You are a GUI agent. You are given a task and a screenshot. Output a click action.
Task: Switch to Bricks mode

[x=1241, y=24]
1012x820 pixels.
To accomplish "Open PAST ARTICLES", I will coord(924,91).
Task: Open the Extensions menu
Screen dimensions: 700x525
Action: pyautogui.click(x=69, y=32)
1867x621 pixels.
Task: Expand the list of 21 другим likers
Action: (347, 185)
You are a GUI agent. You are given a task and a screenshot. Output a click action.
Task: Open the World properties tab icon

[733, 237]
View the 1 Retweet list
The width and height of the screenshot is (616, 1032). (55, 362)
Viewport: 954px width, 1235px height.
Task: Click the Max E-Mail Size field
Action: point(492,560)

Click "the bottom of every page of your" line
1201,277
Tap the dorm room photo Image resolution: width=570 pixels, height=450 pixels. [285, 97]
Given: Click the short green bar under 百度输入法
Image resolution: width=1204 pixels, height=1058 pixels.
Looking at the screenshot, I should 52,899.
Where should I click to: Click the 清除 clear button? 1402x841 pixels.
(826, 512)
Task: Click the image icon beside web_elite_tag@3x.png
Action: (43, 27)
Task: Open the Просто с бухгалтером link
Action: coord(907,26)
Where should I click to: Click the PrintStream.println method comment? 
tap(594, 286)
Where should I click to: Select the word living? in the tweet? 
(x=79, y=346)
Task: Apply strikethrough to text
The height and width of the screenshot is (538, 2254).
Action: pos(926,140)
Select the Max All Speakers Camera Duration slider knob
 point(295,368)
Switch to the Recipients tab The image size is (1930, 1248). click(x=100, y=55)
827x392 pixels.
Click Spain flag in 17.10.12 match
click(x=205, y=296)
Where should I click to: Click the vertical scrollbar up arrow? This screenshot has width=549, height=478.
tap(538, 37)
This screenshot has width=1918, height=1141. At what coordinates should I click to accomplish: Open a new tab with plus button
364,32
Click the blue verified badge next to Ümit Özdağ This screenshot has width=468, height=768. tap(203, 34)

(Exercise details)
Set down all the data exactly as given.

(Worked solution)
You are a GUI agent. You are given a task and a screenshot. Output a click action.
Task: Switch to Bricks mode

[x=1241, y=24]
1012x820 pixels.
To accomplish "Open PAST ARTICLES", I will coord(924,91).
Task: Open the Extensions menu
Screen dimensions: 700x525
Action: pyautogui.click(x=69, y=32)
1867x621 pixels.
Task: Expand the list of 21 другим likers
Action: (347, 185)
You are a GUI agent. You are given a task and a screenshot. Output a click action.
Task: Open the World properties tab icon

[733, 237]
View the 1 Retweet list
The width and height of the screenshot is (616, 1032). (55, 362)
Viewport: 954px width, 1235px height.
Task: Click the Max E-Mail Size field
Action: point(492,560)

Click "the bottom of every page of your" line
1201,277
Tap the dorm room photo Image resolution: width=570 pixels, height=450 pixels. [285, 97]
Given: Click the short green bar under 百度输入法
Image resolution: width=1204 pixels, height=1058 pixels.
Looking at the screenshot, I should 52,899.
Where should I click to: Click the 清除 clear button? 1402x841 pixels.
(826, 512)
Task: Click the image icon beside web_elite_tag@3x.png
Action: (43, 27)
Task: Open the Просто с бухгалтером link
Action: coord(907,26)
Where should I click to: Click the PrintStream.println method comment? 
tap(594, 286)
Where should I click to: Select the word living? in the tweet? 
(x=79, y=346)
Task: Apply strikethrough to text
The height and width of the screenshot is (538, 2254).
Action: pos(926,140)
Select the Max All Speakers Camera Duration slider knob
 point(295,368)
Switch to the Recipients tab The image size is (1930, 1248). click(x=100, y=55)
827x392 pixels.
Click Spain flag in 17.10.12 match
click(x=205, y=296)
Where should I click to: Click the vertical scrollbar up arrow? This screenshot has width=549, height=478.
tap(538, 37)
This screenshot has width=1918, height=1141. At what coordinates should I click to accomplish: Open a new tab with plus button
364,32
Click the blue verified badge next to Ümit Özdağ This screenshot has width=468, height=768. tap(203, 34)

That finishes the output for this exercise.